╭─ Given passage

# changing my user name



## Carl Spock (Sep 3, 2004)

I want to change my user name to Carl Spock. That's who the dude is in my av.

Carl is the hipper side of the guy we all know. Mr. Spock is like the stock broker who, on Friday nights, goes to a dominatrix. Only in Carl's case, it's a swinging party, hanging out with cool friends like Diamond Jim - a pimp - and the Rev. McCoy.

You do have to watch out for Carl. He has a well documented history of using marijuana.










Can I change my user name? ggergm is an artifact, left over from the fact I registered here 3 years ago but just started posting.

I'd also be glad to start a new account if that would be an easier solution. The post count is no big sweat.


----------



## Jason Nipp (Jun 10, 2004)

As you wish.

From now on your login is 'Carl Spock'

If you have any issues logging in please contact admin for a password reset.

Jason.


----------



## Carl Spock (Sep 3, 2004)

Thanks. I appreciate it.

I just joined the DBSTalk Club as a thank you. I can also put "formerly ggergm" as my title. It works for both of us.


----------



## Richard King (Mar 25, 2002)

Now the only question is: Did you make post #666 as ggergm or as Carl Spock?


----------



## Carl Spock (Sep 3, 2004)

Carl is the one who's going to Hell. 

































































I really like my new look. Thanks again, Jason.


----------



## Stuart Sweet (Jun 19, 2006)

╰─
╭─ Material provided

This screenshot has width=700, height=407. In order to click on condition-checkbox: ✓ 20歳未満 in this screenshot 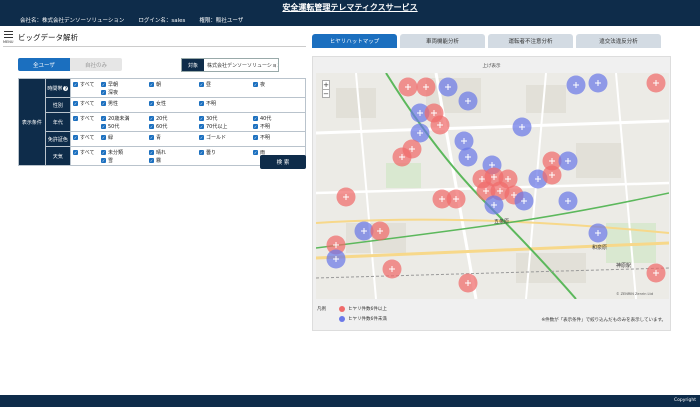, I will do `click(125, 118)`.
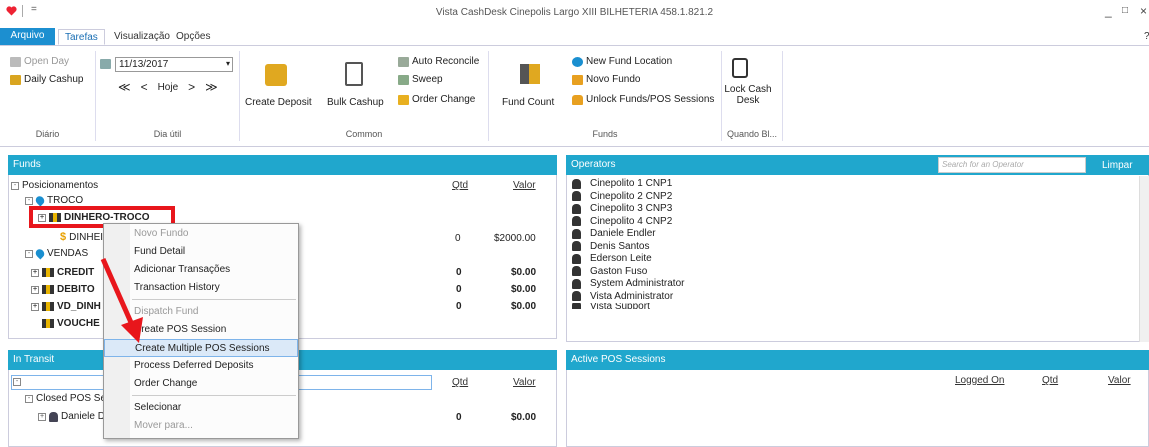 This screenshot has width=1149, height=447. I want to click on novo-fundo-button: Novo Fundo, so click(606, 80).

╰─
╭─ Material provided

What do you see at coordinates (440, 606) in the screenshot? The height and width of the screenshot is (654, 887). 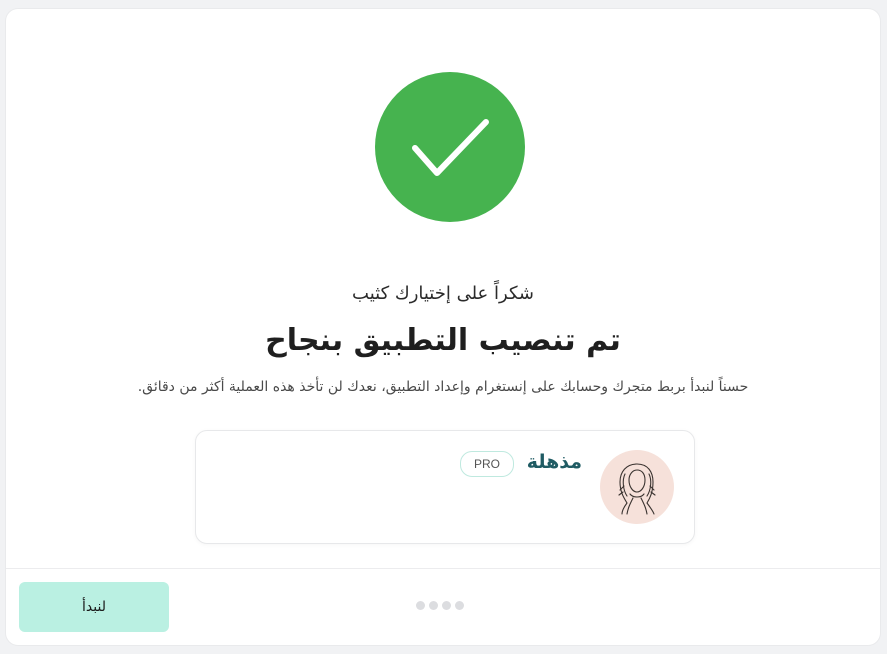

╰─

Job
According to the forum thread on changing a user name, why does the poster want to replace the name ggergm with Carl Spock? Answer in one to three sentences. The records play no part in the work here.

Output of the task
The poster wants the user name to match the figure in the avatar, who is Carl Spock. The name ggergm is only a leftover from registering on the forum three years earlier, before the poster actually began posting.